## EXERCISE INSTRUCTIONS
I would like the line with "Image resolution: width=396" and every line after it, down to the end of the entries below, output exactly and without pictures.

## RECORDS PROVIDED
┄┄┄┄┄┄┄┄┄┄

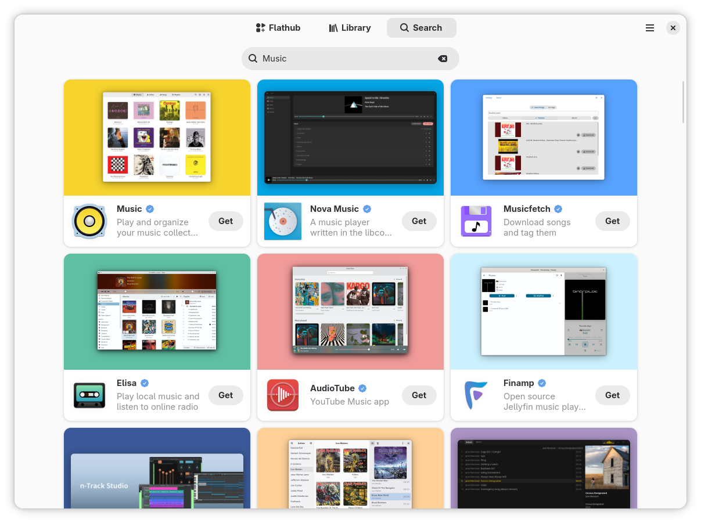This screenshot has height=523, width=701.
Task: Click the Finamp app icon
Action: pyautogui.click(x=476, y=395)
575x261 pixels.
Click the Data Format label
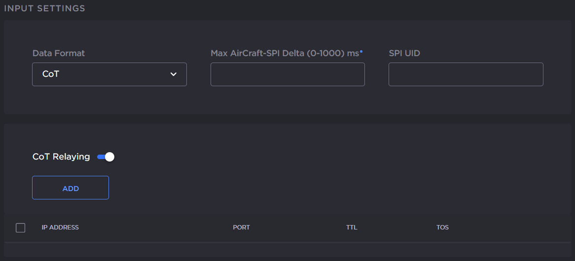[59, 53]
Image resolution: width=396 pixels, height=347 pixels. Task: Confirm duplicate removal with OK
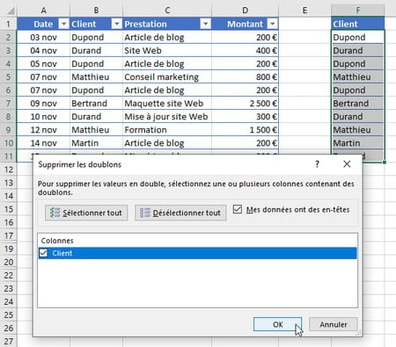[x=277, y=324]
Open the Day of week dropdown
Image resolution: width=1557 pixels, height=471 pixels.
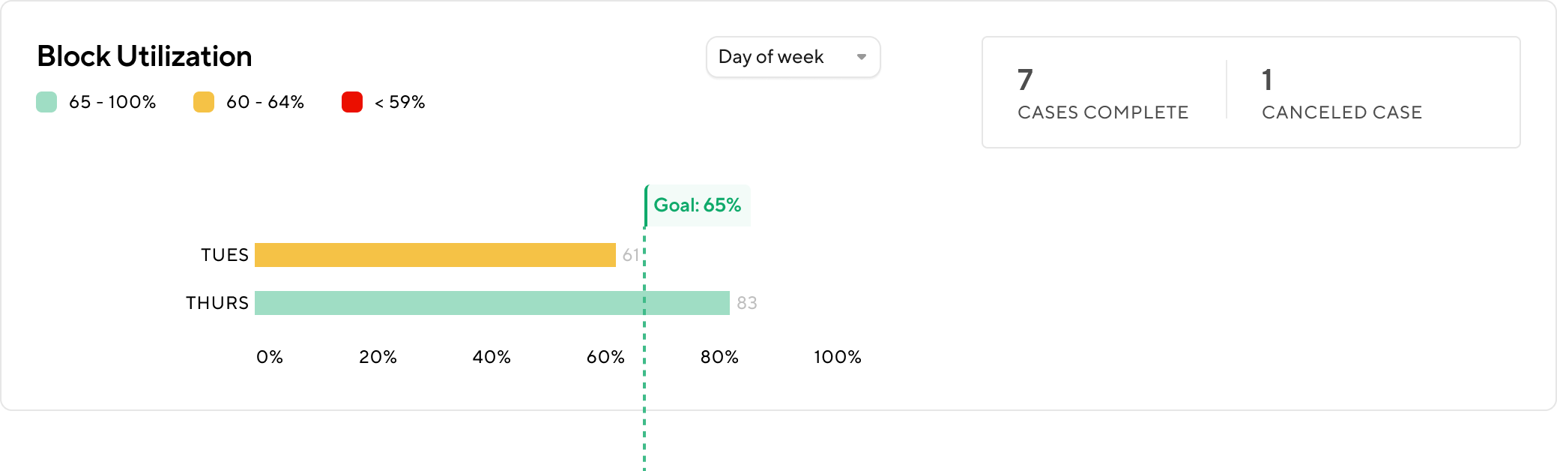point(793,57)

┄┄┄┄┄┄┄┄┄┄

## FINISHED EXERCISE
Image resolution: width=396 pixels, height=347 pixels. Task: Confirm duplicate removal with OK
[x=277, y=324]
Open the Day of week dropdown
Image resolution: width=1557 pixels, height=471 pixels.
point(793,57)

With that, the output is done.